Claude Bernard, the greatest of French physiologists, and one of the most agreeable and successful authors who have ever popularised science, showed how these two elements may be dissociated by introducing certain poisons into the blood, which kill the finest ramifications of the nerves in the most inaccessible parts of the organism.
If one scratches the skin of a dog with a poisoned arrow, like those used in war by certain savage tribes of America, the animal succumbs in less than a quarter of an hour. This terrible poison, called curari, destroys the motor nerves, but produces no change in the intelligence, and the functions of the sensory nerves. The dog scarcely notices the slight puncture on the skin and continues to walk about the room; but in a short time the hind-legs become stiff, one can see that they no longer obey the will; the posterior part of the body sways and falls. The animal rises and stumbles; then the fore-legs fail and the dog stands still. If we call him, or pat him, he responds with movements of the head, the ears, the eyes, and by wagging his tail. Soon however he cannot lift his head and lies stretched out, breathing quietly, as though reposing at his ease. On being called, he moves his eyes and feebly wags his tail, without any manifestation of pain. At last the respiratory muscles cease to act and life ebbs out without a single convulsive movement, and for a few moments sensibility and intelligence are still distinguishable in the fixed and glassy eye. It is like a corpse that perceives and understands everything going on around it, without being able to move, retaining sentiment and will but having no means of manifesting them.
II
In an investigation which I made with Professor E. Guareschi[5] into the effect of cadaveric venom, we found that all substances which slowly destroy the organism must produce phenomena analogous to those of curari, since the motor nerves, according to our researches, have less vitality than the sensory.

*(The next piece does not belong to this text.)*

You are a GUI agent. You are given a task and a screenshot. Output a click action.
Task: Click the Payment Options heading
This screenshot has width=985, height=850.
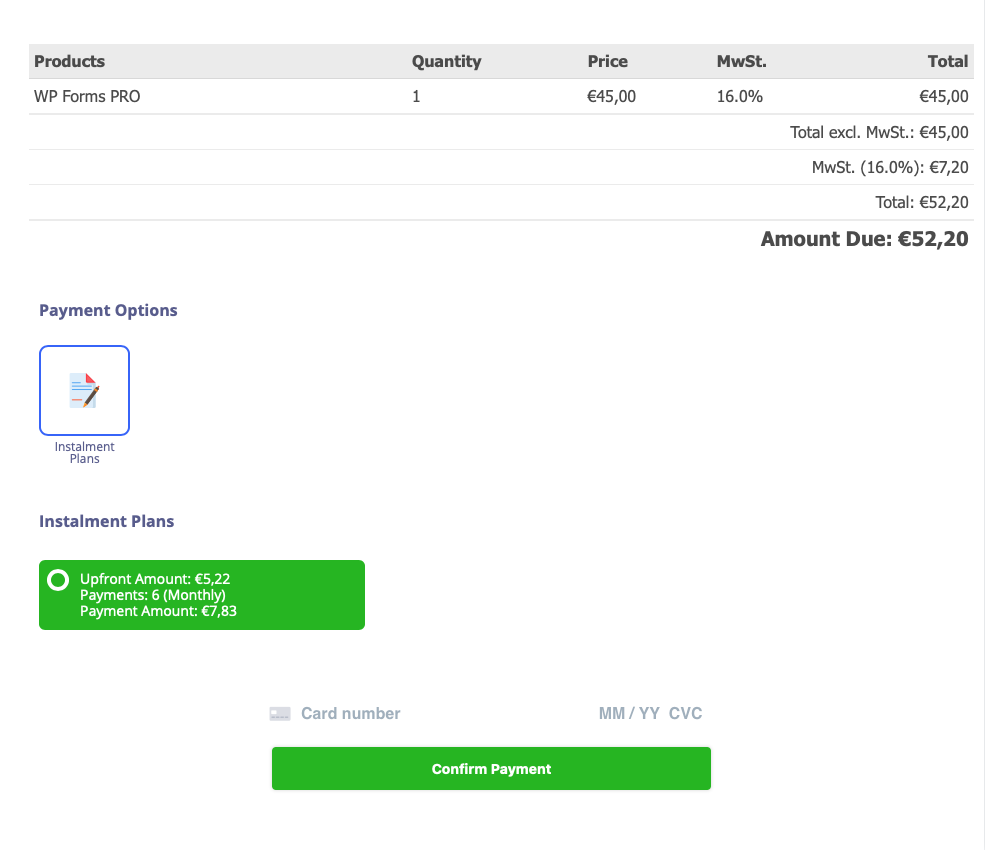point(108,310)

In order to be convinced of this fact, it suffices to take a rabbit and stop the circulation in its hind-legs. Placed on the ground, after a few seconds the animal cannot move its hind-legs, but if one presses them it squeaks and tries to escape with the aid of its fore-legs, dragging after it the hinder part of its body, which remains paralysed for a few moments. A sudden anæmia can therefore destroy motility but leave sensibility uninjured.
When life is slowly ebbing, when the circulation gradually slackens and the death-agony is prolonged, I believe that there is always a point of time in which, with the exception of the respiratory and cardiac muscles, all others are already paralysed, in which all is dead but the sensory nerves.
The hand, which with a last effort has been laid in blessing on our head, has sunk back on the coverlet never to be raised again, never to move the fingers which still feel the pressure of the farewell clasp; but the fixed eye still sees the shadows of the loved ones bending down to press tearful kisses on the brow, and when the last breath has fled, the mother still hears the despairing cry of her children and can no longer respond even by a look.